The problem here is that the menu is absolutely small and there is no way to make it bigger. This isn’t a deal breaker for a monitor that sits on a desktop, but you’ll probably be at least 10 feet away from the CG437K. If you want to change options, even with the remote, you have to get up from the couch and sit right in front of the TV. It’s a strange and unwelcome relic of a more traditional monitor design.
Acer Predator CG437K review: Accessories
Since the Acer Predator CG437K is a living room peripheral, it makes sense that the device comes with built-in speakers and a remote control. The only problem is that neither is that good. The speakers are a lot better than the typical monitor fare, as they don’t have the same metallic, muddy quality as most other monitor speakers. However, compared to high-end TV speakers, they are nothing special, with a flat sound and unbalanced bass and treble. Also, since the device doesn’t have Bluetooth, it’s not easy to connect to a soundbar (although you can just go through your PC instead).
The remote is also less functional than I had hoped. The volume buttons are probably the most useful features, but there is a significant input lag between pressing the button and the monitor parsing your command.
You can also change some of the menu options, but since the menu font is small, it’s hard to do without sitting right in front of the TV. The brightness controls are of limited use, as you can’t use them when the TV is in standard HDR mode.

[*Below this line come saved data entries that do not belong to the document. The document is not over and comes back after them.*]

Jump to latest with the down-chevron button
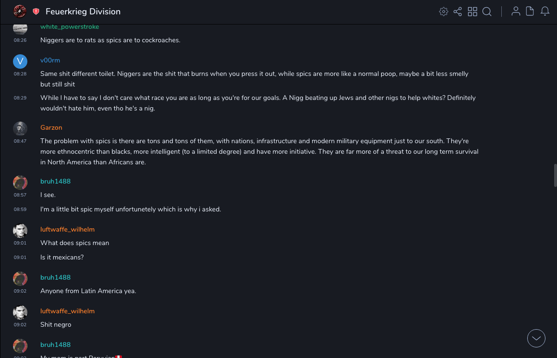 click(x=536, y=338)
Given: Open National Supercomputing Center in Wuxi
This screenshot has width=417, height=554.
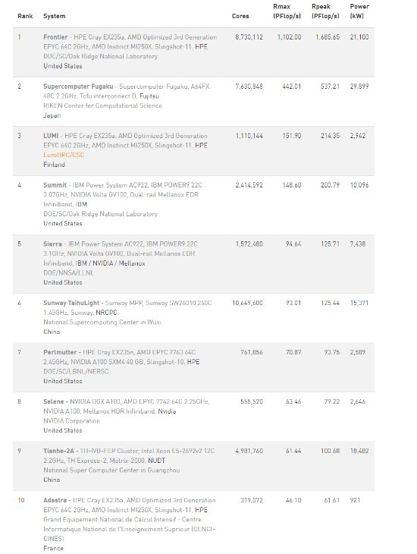Looking at the screenshot, I should pyautogui.click(x=102, y=323).
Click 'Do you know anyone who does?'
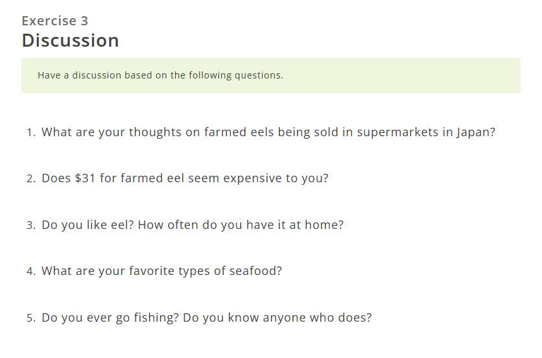The height and width of the screenshot is (358, 542). point(277,318)
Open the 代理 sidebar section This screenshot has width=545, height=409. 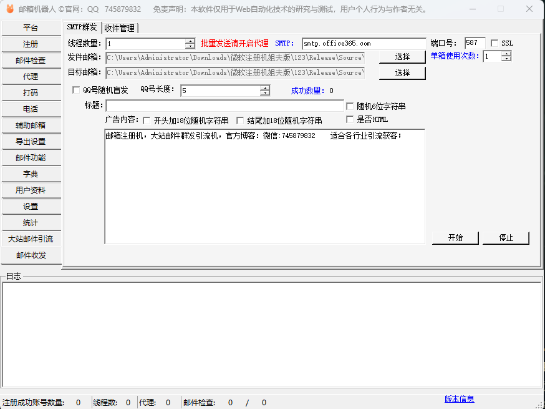[x=31, y=77]
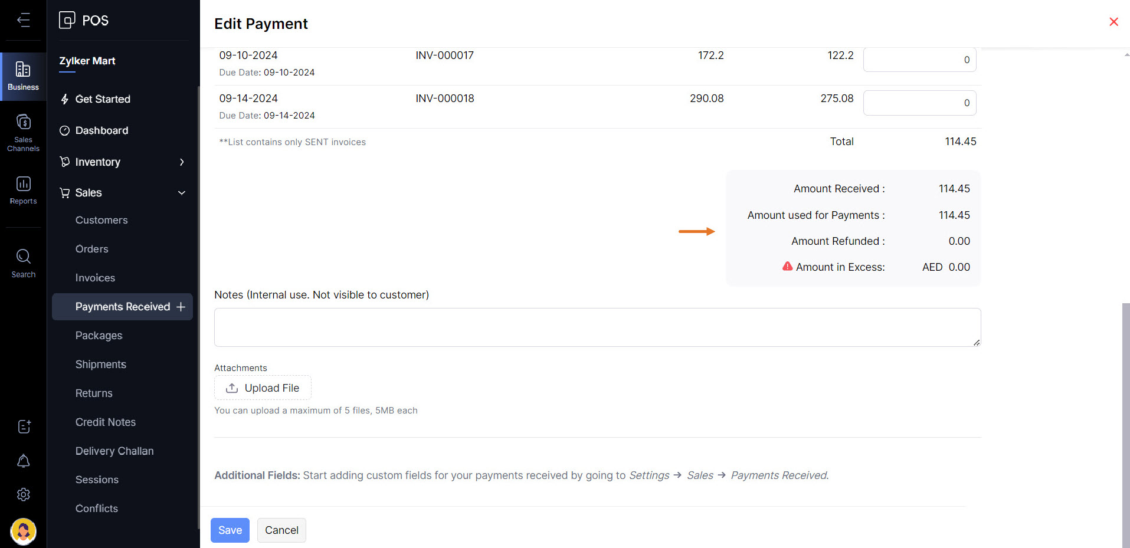Go to Credit Notes
The height and width of the screenshot is (548, 1130).
106,422
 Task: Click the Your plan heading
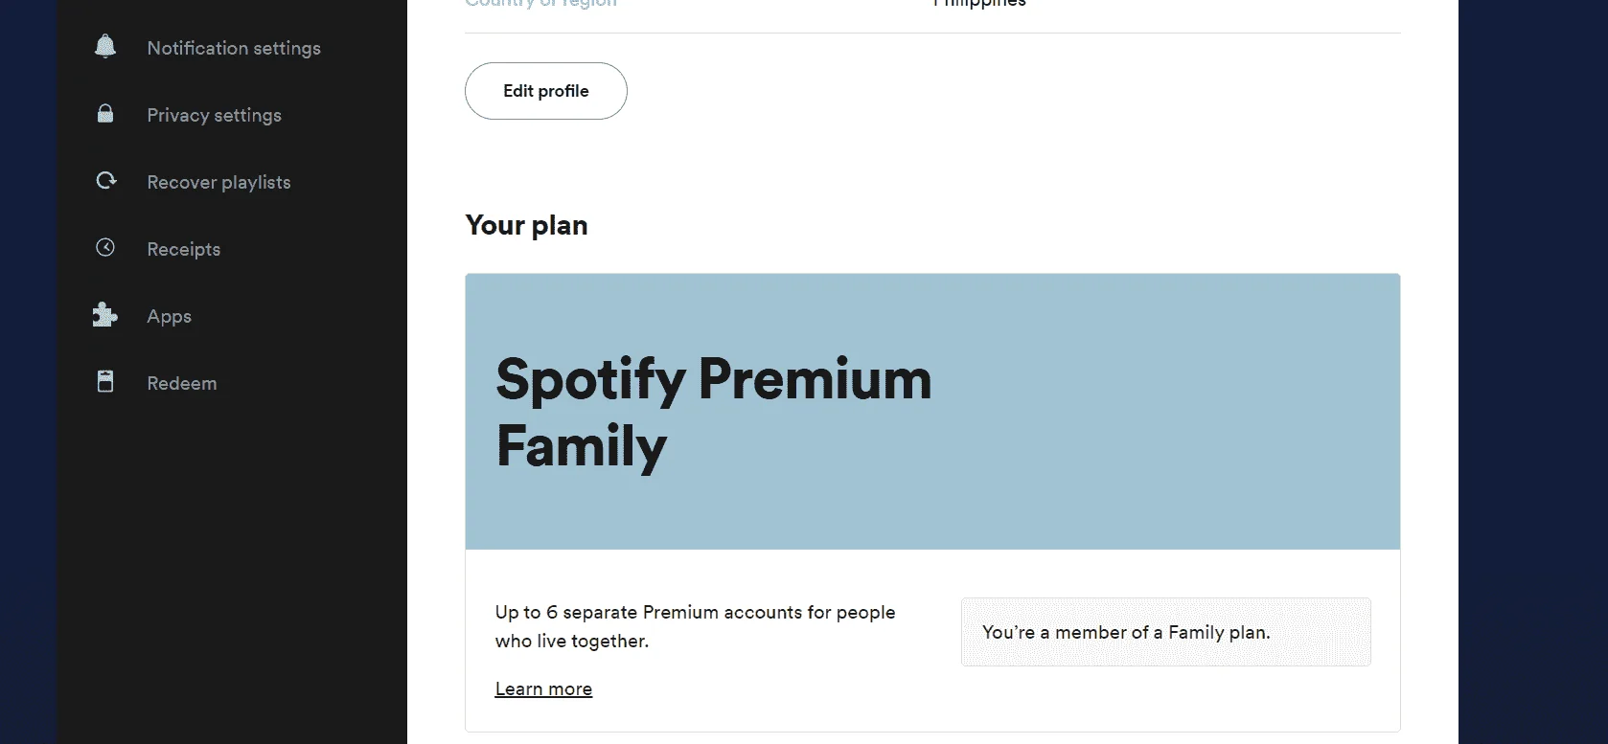tap(526, 225)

Acer Predator CG437K review: verdict
The Acer Predator CG437K isn’t a terrible machine, but it has too many drawbacks to cost as much as it does. While the impressive 1ms latency is significantly less than what you’d find even in a high-end TV, the practical benefits can be limited. In our testing, we found that comparable-priced TVs generally have 10ms latency in game mode, which is more than good enough for everyday use. High-end TVs may also have better color options or nice OLED screens. If nothing else, they usually have better remotes.
If you know exactly what you’re getting into, the Predator CG437K at least fills an unusual niche in the gaming monitor world, and it works well enough for most games. Just don’t dive in without at least considering a comparably priced TV like the LG C1 OLEDfirst.